Many people who develop ALS and Frontotemporal Dementia have been seen to have abnormal repetitions of nucleotides within this gene, which cause the neurons to die. By using mouse brains, the team from Bath were able to see that this particular gene is most strongly expressed within the hippocampus region. This is the region which contains adult stem cells and which is known to play an important part in memory formation and retention. They also found C9orf72 within the olfactory bulb, which also proved significant, as loss of smell can often be a symptom of Frontotemporal Dementia.
In addition to identifying these two location, the researchers found that as the brain cortex and neurons develop, the C9orf72 protein which is normally concentrated in the cytoplasm of cells starts to become concentrated in the nucleus too. They team were also able to confirm the findings of previous studies which showed that C9orf72 is also found in the brain’s cerebellum and the motor cortex.

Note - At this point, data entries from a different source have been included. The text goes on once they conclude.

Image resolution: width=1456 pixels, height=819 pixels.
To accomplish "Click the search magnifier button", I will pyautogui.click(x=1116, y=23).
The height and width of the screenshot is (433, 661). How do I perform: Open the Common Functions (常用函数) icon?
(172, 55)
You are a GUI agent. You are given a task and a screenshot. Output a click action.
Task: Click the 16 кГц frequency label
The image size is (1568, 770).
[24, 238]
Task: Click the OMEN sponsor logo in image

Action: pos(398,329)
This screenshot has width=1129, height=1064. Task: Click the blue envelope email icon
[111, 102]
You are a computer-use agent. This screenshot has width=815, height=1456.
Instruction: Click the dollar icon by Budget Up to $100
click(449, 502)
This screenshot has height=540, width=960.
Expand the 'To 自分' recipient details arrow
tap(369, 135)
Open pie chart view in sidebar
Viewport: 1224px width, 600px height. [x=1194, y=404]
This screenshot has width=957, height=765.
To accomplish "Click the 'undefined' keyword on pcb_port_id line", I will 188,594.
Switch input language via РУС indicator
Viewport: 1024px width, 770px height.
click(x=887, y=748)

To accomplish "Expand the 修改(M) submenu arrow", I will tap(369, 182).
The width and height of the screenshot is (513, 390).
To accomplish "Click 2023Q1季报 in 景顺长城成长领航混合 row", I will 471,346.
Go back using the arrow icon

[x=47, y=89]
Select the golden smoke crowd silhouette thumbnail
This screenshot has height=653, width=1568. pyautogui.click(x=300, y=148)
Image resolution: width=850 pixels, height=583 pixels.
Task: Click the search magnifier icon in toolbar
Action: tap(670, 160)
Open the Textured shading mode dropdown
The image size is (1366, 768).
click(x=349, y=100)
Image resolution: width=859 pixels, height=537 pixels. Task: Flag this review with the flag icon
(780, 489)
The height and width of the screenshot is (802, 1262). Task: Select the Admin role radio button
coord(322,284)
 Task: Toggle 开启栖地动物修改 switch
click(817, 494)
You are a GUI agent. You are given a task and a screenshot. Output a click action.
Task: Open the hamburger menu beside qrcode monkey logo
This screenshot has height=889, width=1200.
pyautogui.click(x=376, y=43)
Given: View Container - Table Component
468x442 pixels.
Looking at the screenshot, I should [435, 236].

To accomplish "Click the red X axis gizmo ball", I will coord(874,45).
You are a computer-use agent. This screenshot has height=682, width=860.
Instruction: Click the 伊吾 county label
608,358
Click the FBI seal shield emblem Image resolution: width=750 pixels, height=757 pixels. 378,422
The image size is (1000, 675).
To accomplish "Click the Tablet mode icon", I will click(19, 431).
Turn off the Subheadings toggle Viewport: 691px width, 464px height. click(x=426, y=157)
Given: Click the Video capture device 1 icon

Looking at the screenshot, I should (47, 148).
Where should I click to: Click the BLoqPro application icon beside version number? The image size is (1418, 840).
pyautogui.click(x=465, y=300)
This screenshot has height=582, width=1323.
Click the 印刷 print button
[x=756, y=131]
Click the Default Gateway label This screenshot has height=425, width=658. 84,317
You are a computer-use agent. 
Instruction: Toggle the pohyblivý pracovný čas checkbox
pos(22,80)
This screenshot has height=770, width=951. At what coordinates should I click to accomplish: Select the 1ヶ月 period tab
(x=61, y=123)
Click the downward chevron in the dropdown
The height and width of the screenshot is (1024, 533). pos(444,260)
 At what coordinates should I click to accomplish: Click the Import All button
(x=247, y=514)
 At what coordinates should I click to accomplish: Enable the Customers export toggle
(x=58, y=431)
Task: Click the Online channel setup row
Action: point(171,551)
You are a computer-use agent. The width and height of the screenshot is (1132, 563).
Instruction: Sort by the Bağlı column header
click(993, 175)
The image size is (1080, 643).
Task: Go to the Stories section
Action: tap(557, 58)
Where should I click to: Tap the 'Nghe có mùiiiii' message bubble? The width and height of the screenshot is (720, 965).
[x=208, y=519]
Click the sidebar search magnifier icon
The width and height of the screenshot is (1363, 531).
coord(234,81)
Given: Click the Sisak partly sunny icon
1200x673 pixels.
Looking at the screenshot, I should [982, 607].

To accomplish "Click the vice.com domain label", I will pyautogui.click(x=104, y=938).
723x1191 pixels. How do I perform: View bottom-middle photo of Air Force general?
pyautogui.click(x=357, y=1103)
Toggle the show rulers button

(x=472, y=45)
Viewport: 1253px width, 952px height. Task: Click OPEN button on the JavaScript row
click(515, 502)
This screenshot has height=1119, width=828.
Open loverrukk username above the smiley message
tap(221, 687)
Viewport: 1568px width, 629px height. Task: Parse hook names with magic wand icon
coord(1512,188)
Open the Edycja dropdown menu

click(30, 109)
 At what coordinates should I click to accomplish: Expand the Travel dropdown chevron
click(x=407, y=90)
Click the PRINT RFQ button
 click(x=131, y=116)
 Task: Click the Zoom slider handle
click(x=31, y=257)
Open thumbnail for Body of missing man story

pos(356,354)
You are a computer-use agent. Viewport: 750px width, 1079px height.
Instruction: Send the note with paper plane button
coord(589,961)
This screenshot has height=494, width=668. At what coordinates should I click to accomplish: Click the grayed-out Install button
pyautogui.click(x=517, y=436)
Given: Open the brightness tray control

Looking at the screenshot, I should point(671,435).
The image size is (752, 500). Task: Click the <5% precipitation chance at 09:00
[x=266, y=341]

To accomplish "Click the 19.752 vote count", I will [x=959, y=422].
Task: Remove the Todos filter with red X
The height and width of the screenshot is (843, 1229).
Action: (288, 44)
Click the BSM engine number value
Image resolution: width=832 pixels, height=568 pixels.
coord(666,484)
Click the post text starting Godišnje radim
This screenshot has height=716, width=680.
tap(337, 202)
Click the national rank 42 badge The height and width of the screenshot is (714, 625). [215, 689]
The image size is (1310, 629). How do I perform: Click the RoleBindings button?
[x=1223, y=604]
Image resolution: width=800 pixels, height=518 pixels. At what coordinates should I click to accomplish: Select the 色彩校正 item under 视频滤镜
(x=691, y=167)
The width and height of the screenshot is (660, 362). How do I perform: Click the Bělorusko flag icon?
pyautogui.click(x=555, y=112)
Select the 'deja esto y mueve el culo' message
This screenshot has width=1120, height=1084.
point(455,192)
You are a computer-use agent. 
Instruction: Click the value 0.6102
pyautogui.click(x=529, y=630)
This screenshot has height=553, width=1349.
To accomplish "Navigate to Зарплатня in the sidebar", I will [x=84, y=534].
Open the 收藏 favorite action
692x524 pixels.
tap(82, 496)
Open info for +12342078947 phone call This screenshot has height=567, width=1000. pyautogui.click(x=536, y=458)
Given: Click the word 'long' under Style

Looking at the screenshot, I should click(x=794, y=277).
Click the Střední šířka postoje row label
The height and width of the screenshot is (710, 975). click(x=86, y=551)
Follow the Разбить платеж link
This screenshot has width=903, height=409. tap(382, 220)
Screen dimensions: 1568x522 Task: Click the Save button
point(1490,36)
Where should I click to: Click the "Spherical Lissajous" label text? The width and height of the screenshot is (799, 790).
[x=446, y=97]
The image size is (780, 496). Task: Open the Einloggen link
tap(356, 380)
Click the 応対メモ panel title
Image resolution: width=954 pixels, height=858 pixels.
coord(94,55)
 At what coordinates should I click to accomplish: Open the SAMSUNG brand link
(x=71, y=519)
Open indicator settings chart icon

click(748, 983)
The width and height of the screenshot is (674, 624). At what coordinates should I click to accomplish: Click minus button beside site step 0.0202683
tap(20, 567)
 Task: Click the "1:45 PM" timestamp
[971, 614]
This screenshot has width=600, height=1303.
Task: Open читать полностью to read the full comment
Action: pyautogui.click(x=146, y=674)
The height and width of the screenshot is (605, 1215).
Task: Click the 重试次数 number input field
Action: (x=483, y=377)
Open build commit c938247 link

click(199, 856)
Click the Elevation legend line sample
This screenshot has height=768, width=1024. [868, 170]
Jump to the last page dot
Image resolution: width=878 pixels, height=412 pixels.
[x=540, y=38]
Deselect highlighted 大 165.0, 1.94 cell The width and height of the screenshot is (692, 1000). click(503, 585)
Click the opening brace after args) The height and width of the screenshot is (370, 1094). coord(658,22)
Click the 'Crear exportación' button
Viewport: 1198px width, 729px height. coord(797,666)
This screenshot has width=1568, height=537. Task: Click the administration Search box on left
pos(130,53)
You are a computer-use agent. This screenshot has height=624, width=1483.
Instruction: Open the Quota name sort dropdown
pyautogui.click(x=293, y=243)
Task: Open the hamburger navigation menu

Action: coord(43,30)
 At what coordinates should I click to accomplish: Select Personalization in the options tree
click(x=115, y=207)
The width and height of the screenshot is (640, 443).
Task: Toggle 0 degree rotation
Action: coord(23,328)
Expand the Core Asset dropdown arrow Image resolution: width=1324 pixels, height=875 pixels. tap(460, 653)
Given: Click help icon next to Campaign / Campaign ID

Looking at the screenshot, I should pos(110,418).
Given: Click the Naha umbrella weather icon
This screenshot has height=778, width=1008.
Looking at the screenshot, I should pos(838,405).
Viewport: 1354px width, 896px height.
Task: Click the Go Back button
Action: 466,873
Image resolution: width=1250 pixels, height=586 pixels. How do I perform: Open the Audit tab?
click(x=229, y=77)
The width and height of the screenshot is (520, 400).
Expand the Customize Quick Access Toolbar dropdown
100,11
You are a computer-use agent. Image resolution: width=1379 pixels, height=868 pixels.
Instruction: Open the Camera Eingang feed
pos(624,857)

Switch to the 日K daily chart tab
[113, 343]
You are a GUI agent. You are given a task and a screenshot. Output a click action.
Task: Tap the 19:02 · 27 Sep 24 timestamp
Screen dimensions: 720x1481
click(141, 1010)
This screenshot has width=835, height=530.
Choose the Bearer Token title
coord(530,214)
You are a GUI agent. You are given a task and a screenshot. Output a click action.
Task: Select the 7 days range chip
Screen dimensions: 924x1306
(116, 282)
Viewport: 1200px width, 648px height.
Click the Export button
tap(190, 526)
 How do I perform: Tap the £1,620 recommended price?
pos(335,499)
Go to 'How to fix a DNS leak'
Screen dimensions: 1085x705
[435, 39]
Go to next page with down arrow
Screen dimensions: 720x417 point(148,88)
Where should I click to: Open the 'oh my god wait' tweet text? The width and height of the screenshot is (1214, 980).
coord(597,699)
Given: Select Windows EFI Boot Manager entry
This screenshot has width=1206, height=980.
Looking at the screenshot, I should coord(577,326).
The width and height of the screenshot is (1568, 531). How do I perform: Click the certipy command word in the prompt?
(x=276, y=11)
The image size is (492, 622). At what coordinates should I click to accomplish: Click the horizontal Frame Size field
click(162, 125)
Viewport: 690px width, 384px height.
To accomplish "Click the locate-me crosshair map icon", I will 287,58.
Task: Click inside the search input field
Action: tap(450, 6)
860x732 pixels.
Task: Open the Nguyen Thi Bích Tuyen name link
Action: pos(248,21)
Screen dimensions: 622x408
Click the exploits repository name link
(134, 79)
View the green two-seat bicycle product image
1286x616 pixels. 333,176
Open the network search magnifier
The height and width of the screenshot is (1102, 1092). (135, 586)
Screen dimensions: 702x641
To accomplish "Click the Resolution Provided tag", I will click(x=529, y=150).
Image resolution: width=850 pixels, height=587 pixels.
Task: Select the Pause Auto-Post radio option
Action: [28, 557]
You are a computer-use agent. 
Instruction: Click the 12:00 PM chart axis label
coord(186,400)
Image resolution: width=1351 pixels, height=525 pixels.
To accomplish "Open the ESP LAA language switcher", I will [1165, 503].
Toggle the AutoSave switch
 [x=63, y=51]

However, it’s still unclear why people who carry such an abnormality usually don’t show any symptoms at birth, and why these diseases can take decades to develop. One suggestion is that the activity of the gene during the early years somehow triggers the degeneration of certain types of neurons as they age. Furthermore, the exact function of the C9orf72 gene is still unknown, although it is known that in ALS patients there are mutations with large stretches of abnormal repetitive sequences.
These findings are important as scientists will now be able to use them to inform further studies of animal models of C9orf72 ALS and Frontotemporal Dementia. By being able to recreate more accurate animal models of these diseases, it’s hoped that they’ll eventually be able to develop novel treatments and perhaps even a cure for these devastating diseases.
The results of the Bath University study was published in a recent edition of the online Journal of Anatomy.